J Med Chem. 1995 Jun 9;38(12):2145-51. doi: 10.1021/jm00012a014.
A variety of N1-substituted pyrimido[5,4-f]benzo[1,4]thiazepines, 5, designed as conformationally constrained analogs of 1-[(2-hydroxyethoxy)methyl]-6-(phenylthio)thymidine HEPT (1), were synthesized and evaluated for their inhibition of human immunodeficiency virus type 1 (HIV-1) reverse transcriptase (RT). The preparation of these compounds was carried out based on a Mannich-type cyclization of 6-[(2-aminophenyl)thio]uracils followed by alkylation at N1 by a one-pot Vorbruggen reaction. The pyrimidobenzothiazepines were developed to give molecules with IC50 values in the micromolar range, as exemplified by [[(2-ethoxyethyl)oxy]methyl]-pyrimido[5,4- f]benzo[1,4]thiazepine, 25, (IC50 = 0.64 microM), the most active compound of this series. The structural and electronic features of this novel class of HIV-1 RT inhibitors are presented and compared with those of HEPT (1), TIBO (2), and nevirapine (3).
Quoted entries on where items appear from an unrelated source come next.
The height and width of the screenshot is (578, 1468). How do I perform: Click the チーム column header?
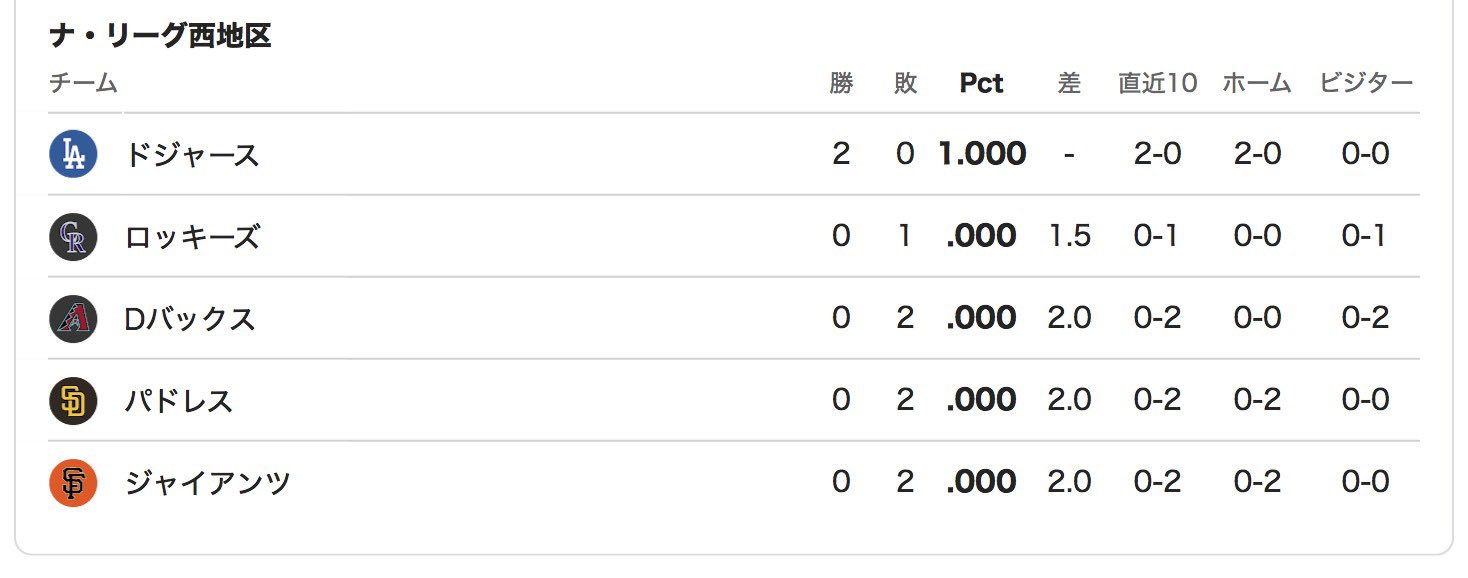(x=83, y=84)
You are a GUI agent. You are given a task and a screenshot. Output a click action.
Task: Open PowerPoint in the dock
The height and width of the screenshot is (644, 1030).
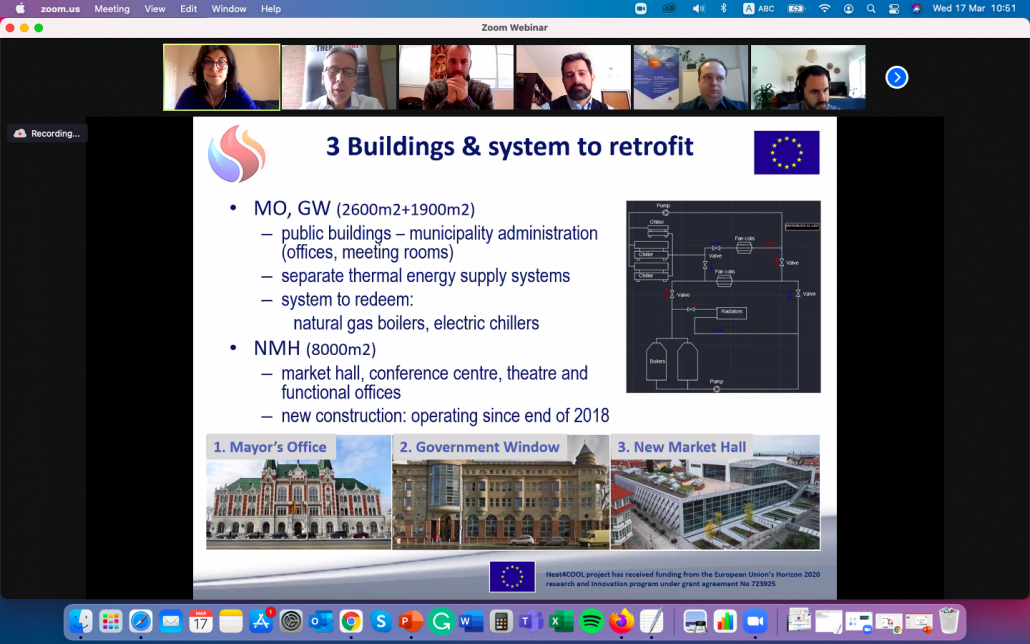411,621
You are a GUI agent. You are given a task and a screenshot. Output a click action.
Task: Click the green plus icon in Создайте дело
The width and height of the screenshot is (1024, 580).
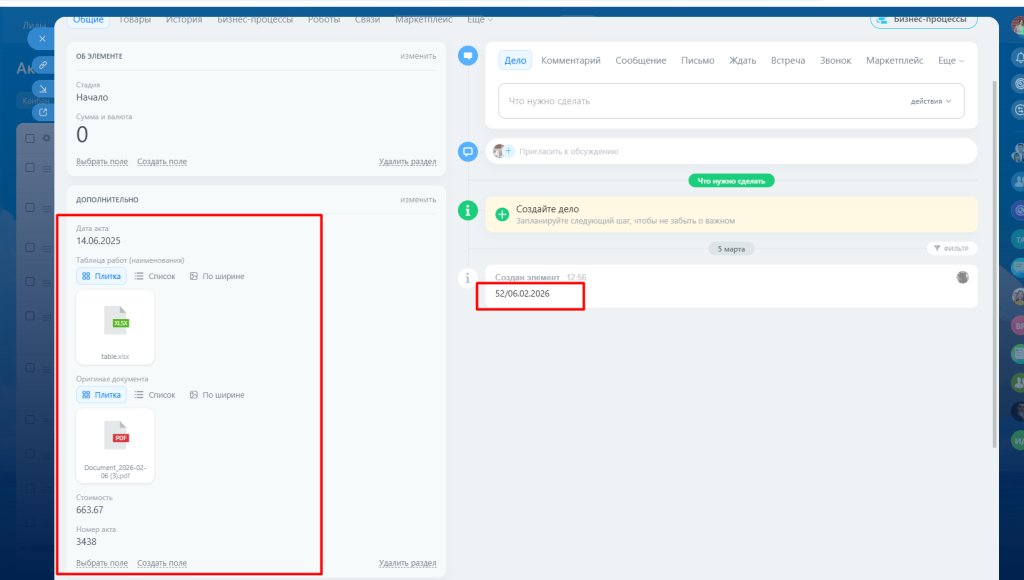pos(502,214)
设计了多种N1-取代的嘧啶并[5,4-f]苯并[1,4]硫氮杂䓬(5),作为1-[(2-羟基乙氧基)甲基]-6-(苯硫基)胸苷HEPT(1)的构象受限类似物进行合成,并评估其对1型人类免疫缺陷病毒(HIV-1)逆转录酶(RT)的抑制作用。这些化合物的制备基于6-[(2-氨基苯基)硫基]尿嘧啶的曼尼希型环化反应,随后通过一锅法Vorbruggen反应在N1处进行烷基化。开发嘧啶并苯并硫氮杂䓬是为了得到IC50值在微摩尔范围内的分子,例如[[(2-乙氧基乙基)氧基]甲基]-嘧啶并[5,4-f]苯并[1,4]硫氮杂䓬(25)(IC50 = 0.64微摩尔),该系列中活性最高的化合物。本文介绍了这类新型HIV-1 RT抑制剂的结构和电子特征,并与HEPT(1)、TIBO(2)和奈韦拉平(3)的结构和电子特征进行了比较。